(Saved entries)
****************************************

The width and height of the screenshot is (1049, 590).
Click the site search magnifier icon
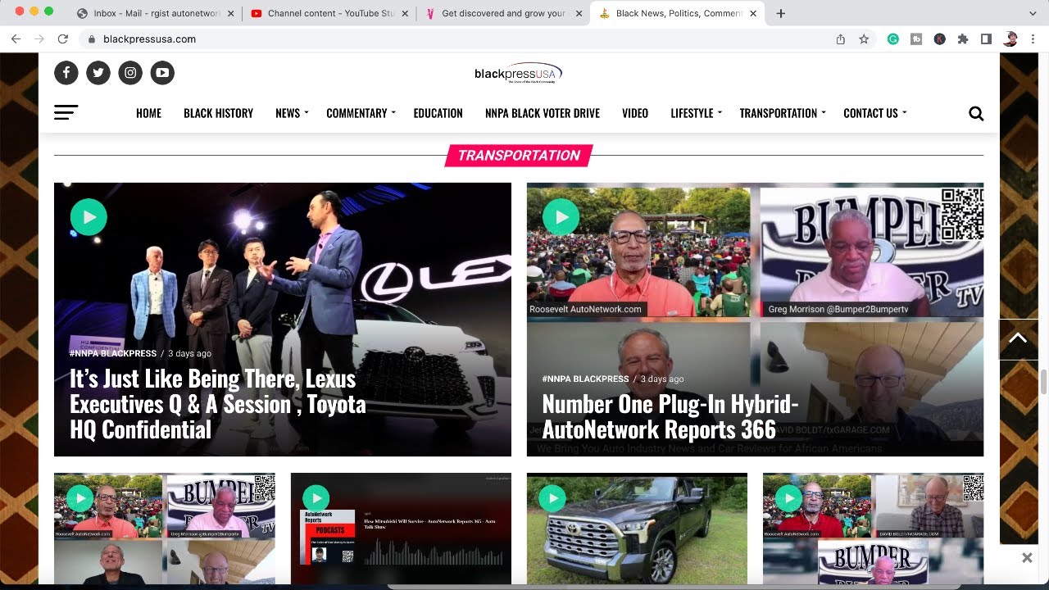pos(976,114)
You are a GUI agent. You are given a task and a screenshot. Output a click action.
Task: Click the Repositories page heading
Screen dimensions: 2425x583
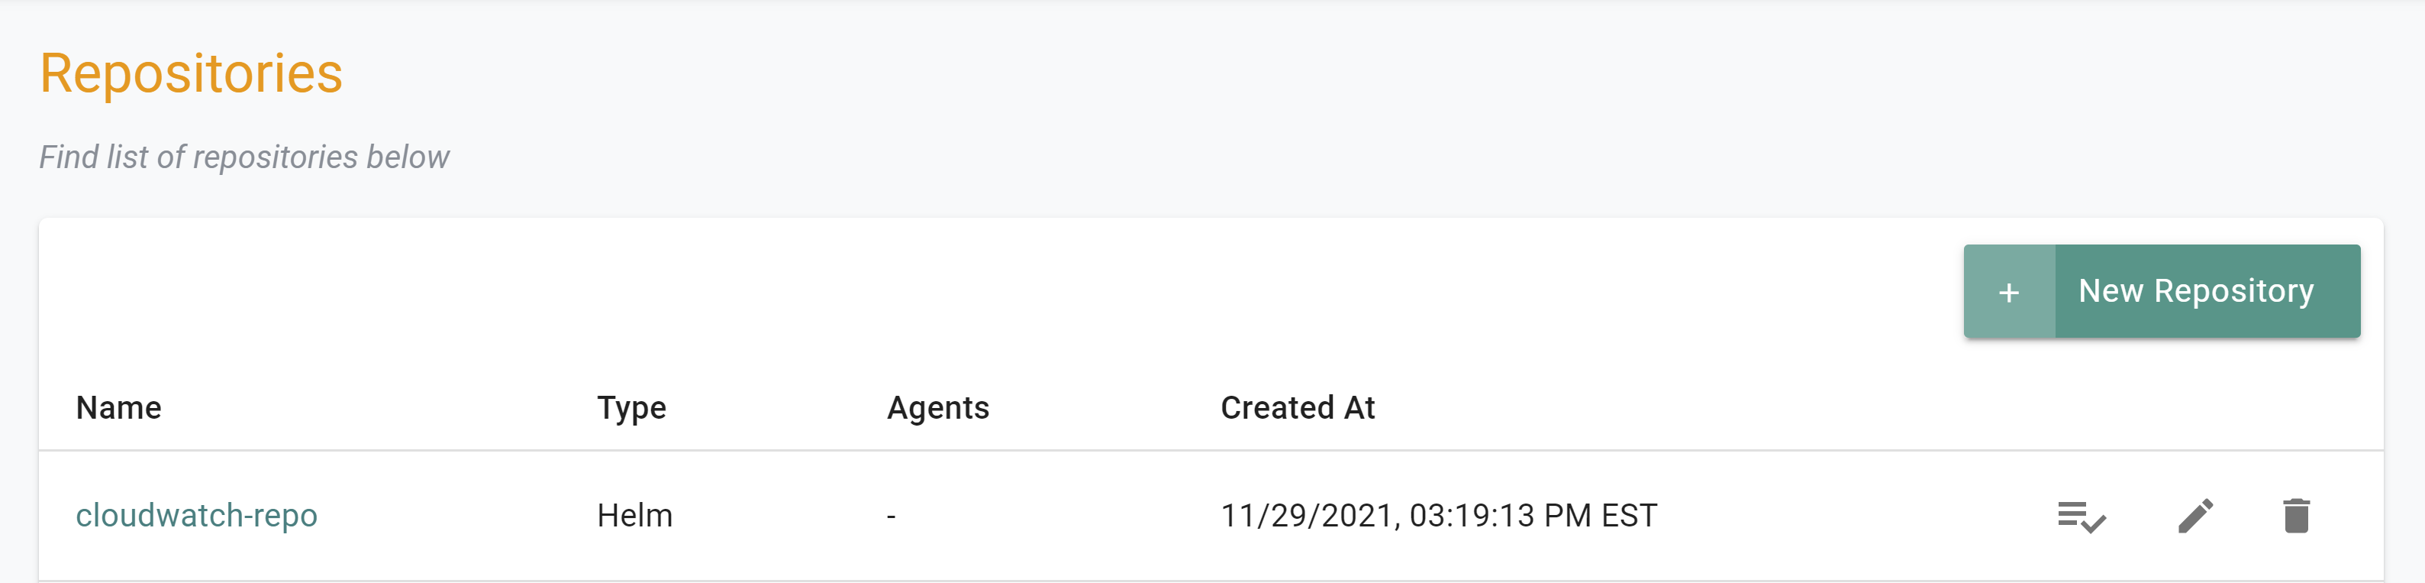191,73
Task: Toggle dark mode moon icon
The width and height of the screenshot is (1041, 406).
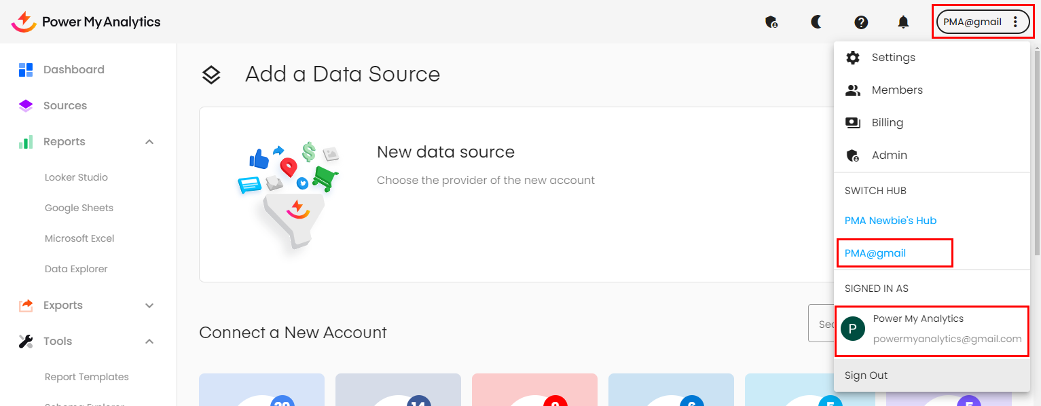Action: point(816,22)

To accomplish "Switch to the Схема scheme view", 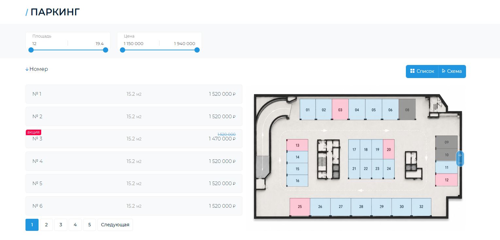I will coord(452,71).
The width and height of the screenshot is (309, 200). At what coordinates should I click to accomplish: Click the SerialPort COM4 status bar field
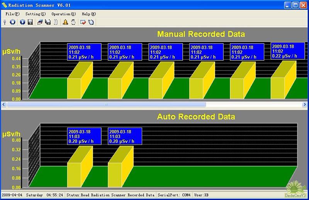pos(174,195)
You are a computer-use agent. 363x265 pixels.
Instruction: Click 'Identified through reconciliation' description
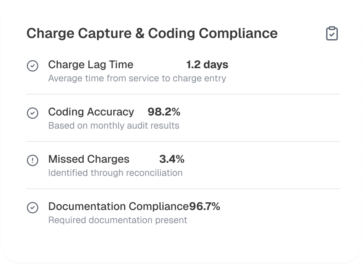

****************************************

Task instructions.
Each line above that contains the word "agent" should be returned.

Exercise output.
You are a GUI agent. You are given a task and a screenshot. Output a click action.
You are a computer-use agent. 363x265 pixels.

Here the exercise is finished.